The Greencore chief said the company had been “quite successful” in winning some of the contracts previously held by now defunct former competitor Adelie Foods Group, which called in administrators in May after Covid-19 wrecked havoc on its sales.

“We have already contracted and put in place long-term commercial deals with three of the large former Adelie customers with a pre-Covid revenue of GBP75m that was attached to those three customers,” Coveney said. “We are in discussions with several other former customers. As I think about the pieces of how we bring the Greencore business back to where we were in food-to-go pre-Covid, the most important bit is we bring our existing customers back in as much as we can but I think we can also complement that with onboarding successfully some of this former Adelie business, which would give us further momentum. That’s a big priority for us over the next few months.”

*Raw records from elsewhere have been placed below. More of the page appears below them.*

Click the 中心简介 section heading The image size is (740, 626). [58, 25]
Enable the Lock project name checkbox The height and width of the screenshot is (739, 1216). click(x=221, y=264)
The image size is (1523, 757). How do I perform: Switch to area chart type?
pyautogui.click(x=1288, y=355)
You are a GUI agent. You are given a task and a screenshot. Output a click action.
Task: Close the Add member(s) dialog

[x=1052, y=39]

Food-to-go suppliers have suffered as workers normally stationed in city centres have, in their droves, worked at home during the pandemic. Manufacturers of all foods will be waiting to see how that could change once a successful vaccine is implemented but many industry watchers believe Covid-19 will affect the way office-based workers are employed for good.

Clive Black, the head of research at UK stockbrokers Shore Capital and a long-standing analyst of the UK grocery market, says the UK has “gone through a revolution in social and consumer behaviour this year”, with the change in working habits for much of the population central to that upheaval. Those changes, he contends, will, in some form, persist, meaning significant changes for food distribution and consumption.

“We think our original estimate of a 20-30% reduction in footfall is probably going to be 40-50%. A lot of people, particularly who worked in offices five days a week are going to work two or three days a week. That’s a massive change,” he argued.

Asked how Greencore will look to re-shape its business, Coveney pointed to a series of initiatives the company is undertaking, including with customers such as UK grocers Marks and Spencer and Ocado. “We’re working with our current customers to evolve how they range their stores by format and location to reflect that. That’s the big thing. Secondly, we’re working on the whole set of direct-to-consumer, direct-to-workplace, delivery solutions. Part of that is with our customers – so Ocado in the case of M&S and the Zoom fresh, rapid, distribution solution as part of Ocado. Part of that is obviously is building more dot.com expertise into our own business,” he said.

“We’re also seeing that our customers are partnering with Deliveroo, for example, in many instances and we’re trying to make sure we’re setting up our range to work well with those delivered solutions. There are some of those direct-to-consumer propositions that we would like to work with directly as a supplier and that’s part of what we’re doing at the moment. In addition to all of that, you’ve got the winning and then commercialising of the Adelie business.”

In the short term, Coveney concedes the trading picture is hard to predict over the next two or three quarters. “Perversely, I feel like much better equipped to anticipate how [fiscal year] ’22 will go than I do to anticipate how this financial year will go,” he said. “We just don’t know what the path will look like between now and the summer but I think there are definitely grounds for believing that, by the time we get to the summer, you’ll begin to see society and the food market come out the other side of Covid.”